"Dad, there seems to me to be only one explanation of what you did to-night. I know enough mathematics to see that it is the only one. If you tell me that I am wrong, of course I shall believe you—and then I shall ask you how else you did it."
As she spoke he felt that his soul was asking itself a momentous question. She had guessed—or did she already know?—the Great Secret. And, if either, was she herself near enough to the dividing line between the two worlds for him to tell her the truth?
He sat down in the chair before his writing-table and stared hard at his plotting-pad for a few moments. Then he looked up at her and saw the answer.

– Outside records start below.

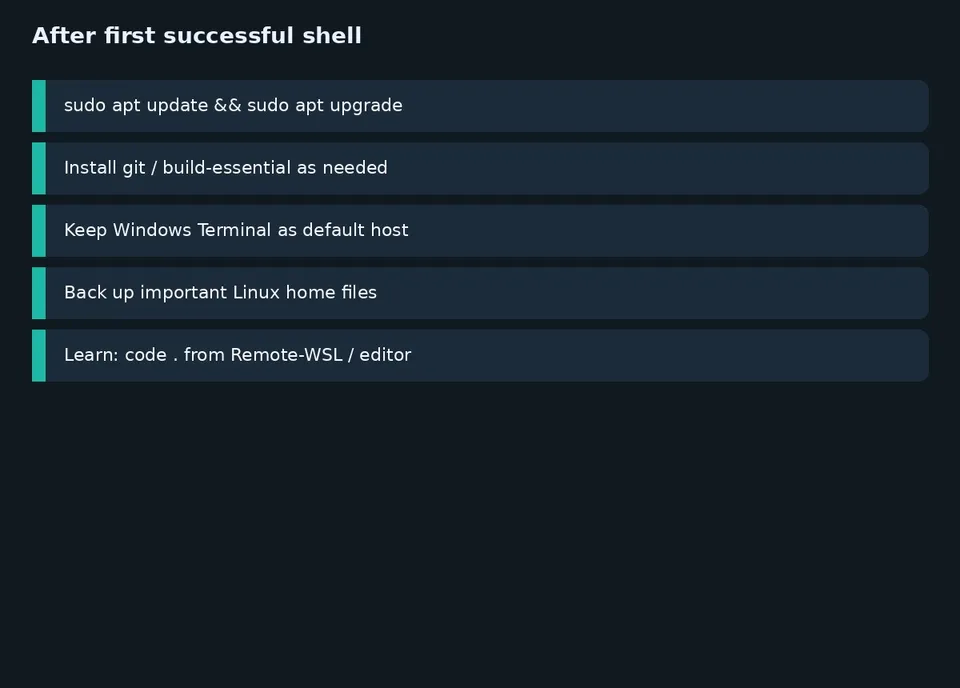This screenshot has height=688, width=960.
Task: Select the 'Install git / build-essential as needed' item
Action: pos(480,168)
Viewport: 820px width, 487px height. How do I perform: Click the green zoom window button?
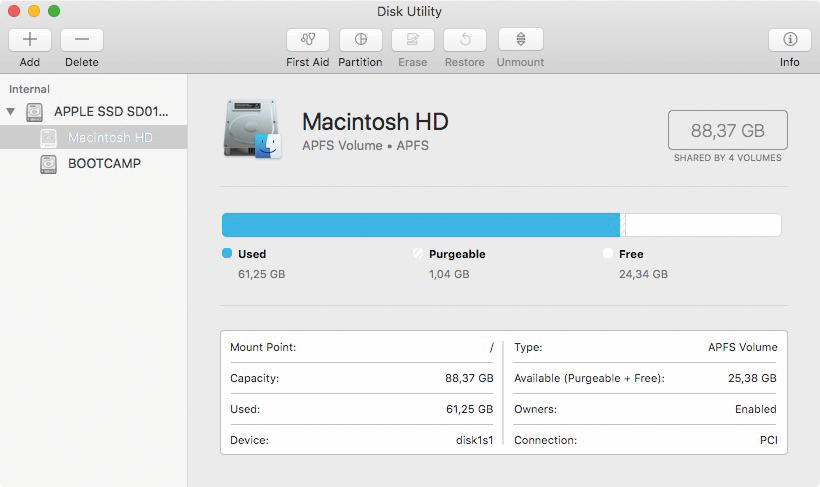(54, 11)
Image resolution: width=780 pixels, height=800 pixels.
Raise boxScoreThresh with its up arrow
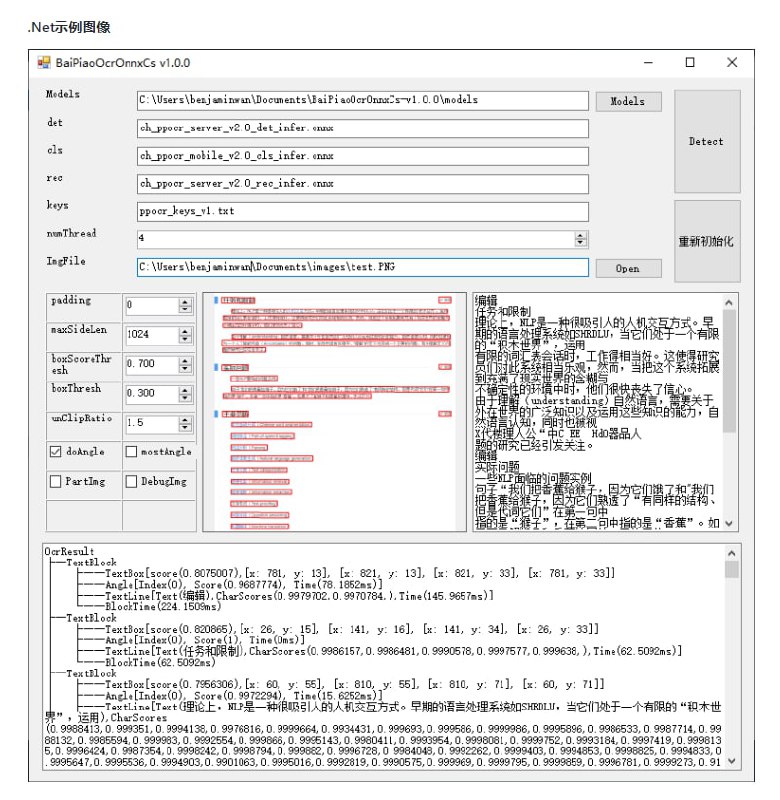184,359
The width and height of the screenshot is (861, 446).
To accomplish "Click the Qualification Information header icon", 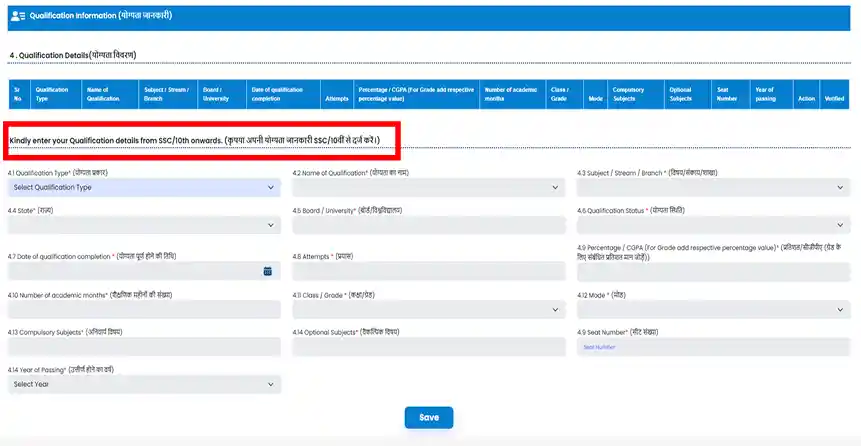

"Niti," he said slowly, and with a little halt between the words, "you have asked me a question which I think some one else must answer, if it can be answered at all. Look behind you!"
She turned swiftly, and there, almost beside her, stood—not the Mummy, but the Queen, her living other-self, royal-robed and crowned as she had been in the dim past, which was now again the present.
Would she flinch or faint, or cry out with fear? If her unconscious feet had not advanced very near to the Border she would certainly do one or the other. Indeed, it was with an inward quaking of fear for her that her father had told her to turn. It might well have meant the difference between sanity and insanity, knowing what she already did of the Mummy and its mysterious disappearance. But no: there before his eyes was worked again the miracle which had already been worked in his own case, though now it was, if possible, even more marvellous than it had been before. As Nitocris turned she uttered a low cry of wonder and recognition, and held out both hands to her other twin-self. The Queen took them, and said in the Ancient Tongue, which now she understood again after many centuries:
"Welcome, thou who wast once myself, into this larger life to which the Perfect Knowledge hath led thee: where Time is not, and that which was, and is, and shall be are the same! Thou hast yet many days, as men call them, to live in that limited life known as mortal, and so the mortal lot, with its perils and sorrows and joys, shall yet be thine: yet, although, if the High Gods will it so, that life shall end and begin and end again many times, thou hast already won through the shadows which bound that little life into the light of the Day which knows not dawn nor noon nor night. I who was, and thou who art, are one again!"
Then came silence. Franklin Marmion saw the two kindred shapes merge into each other. He closed his eyes for a moment, as he thought, and when he opened them again he was alone. He looked at the clock, and saw that it was after four.
"Dear me!" he said, getting up with a shake of his shoulders, "I must have fallen asleep. Where's Niti? Why, of course, she has been in bed for hours, and it's about time that I got there, too."